Um tiro num candidato com chances de se tornar o próximo presidente dos Estados Unidos é ao mesmo tempo inesperado pela dimensão dramática do evento e esperado como parte do jogo de engajamento que o algoritmo permite manipular. Que fique claro, no entanto, que a verossimilhança de uma programação de eventos a alimentar uma mídia faminta de sensacionalismo não altera a veracidade do fato em si. Há um atentado, há tiro, há o ferimento no candidato. O que quero dizer com isso é que o fato político por assim dizer é outro.
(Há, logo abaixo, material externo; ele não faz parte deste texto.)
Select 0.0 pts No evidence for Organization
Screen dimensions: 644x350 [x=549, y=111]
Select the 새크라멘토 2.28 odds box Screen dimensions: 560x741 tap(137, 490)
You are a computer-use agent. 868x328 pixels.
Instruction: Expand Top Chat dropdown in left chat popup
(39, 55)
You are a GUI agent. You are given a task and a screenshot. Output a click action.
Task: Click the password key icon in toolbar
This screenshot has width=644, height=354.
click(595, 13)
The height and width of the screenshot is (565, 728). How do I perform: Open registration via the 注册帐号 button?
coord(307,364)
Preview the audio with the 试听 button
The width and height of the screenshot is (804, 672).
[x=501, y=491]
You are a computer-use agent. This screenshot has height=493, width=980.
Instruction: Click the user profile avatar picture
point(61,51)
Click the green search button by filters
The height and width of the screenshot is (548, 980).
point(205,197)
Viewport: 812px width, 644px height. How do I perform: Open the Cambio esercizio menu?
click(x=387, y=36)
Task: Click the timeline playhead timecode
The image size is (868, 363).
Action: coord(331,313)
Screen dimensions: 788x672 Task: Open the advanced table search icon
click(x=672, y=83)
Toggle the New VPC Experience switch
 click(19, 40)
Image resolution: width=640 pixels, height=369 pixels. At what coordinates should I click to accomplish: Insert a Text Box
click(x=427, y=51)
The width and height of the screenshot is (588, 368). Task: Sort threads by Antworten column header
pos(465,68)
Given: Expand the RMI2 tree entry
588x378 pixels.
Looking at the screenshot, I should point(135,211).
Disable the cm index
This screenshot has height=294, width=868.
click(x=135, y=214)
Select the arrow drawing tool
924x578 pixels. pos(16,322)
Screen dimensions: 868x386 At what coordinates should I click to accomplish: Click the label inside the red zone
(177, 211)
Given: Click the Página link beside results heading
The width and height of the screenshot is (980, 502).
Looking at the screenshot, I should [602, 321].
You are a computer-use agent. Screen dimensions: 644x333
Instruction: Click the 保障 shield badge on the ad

Em segundo lugar, há a pressa por vaticinar uma consequência do atentado e o primeiro que vem à mente é o resultado da eleição, como a nos fazer lembrar que o resultado de uma eleição é muito mais importante do que qualquer outro aspecto de uma democracia. E essa pressa pode nos dizer muito sobre o nosso gosto pela aposta, pelo jogo, mas diz pouco sobre o que está em jogo.
Por fim, a reação de Biden, o principal oponente na esfera eleitoral que, em vez de alimentar uma oposição polarizada, traz para o campo de discussão o tema da possibilidade de resolver nossos problemas de maneira pacífica, condenando atentados que se tornam mais comuns e que afetam não uma pessoa em si, mas o ambiente democrático. Em oposição a um mundo cada vez mais “imediatizado” pelo algoritmo que nos escapa, o que Biden faz é alertar para uma comunicação que traga a política de volta em contraposição a um campo de guerra midiático alimentado por populismos que facilmente descambam para a violência.
Esta nota foi redigida por Rafael Ferreira, do staff de Inteligência Democrática.
Um outro aspecto a refletir: estratégias de posicionamento e comunicação que, por um lado, apresenta seu candidato como um ungido lutando contra o representante de uma conspiração global satânica e, pelo outro lado, apresenta seu candidato como a única alternativa democrática legítima contra o principal representante da barbárie. Como se espera que uma campanha em muito orientada por esses posicionamentos não tenha altíssima probabilidade de resultar em violência política por parte de partidários?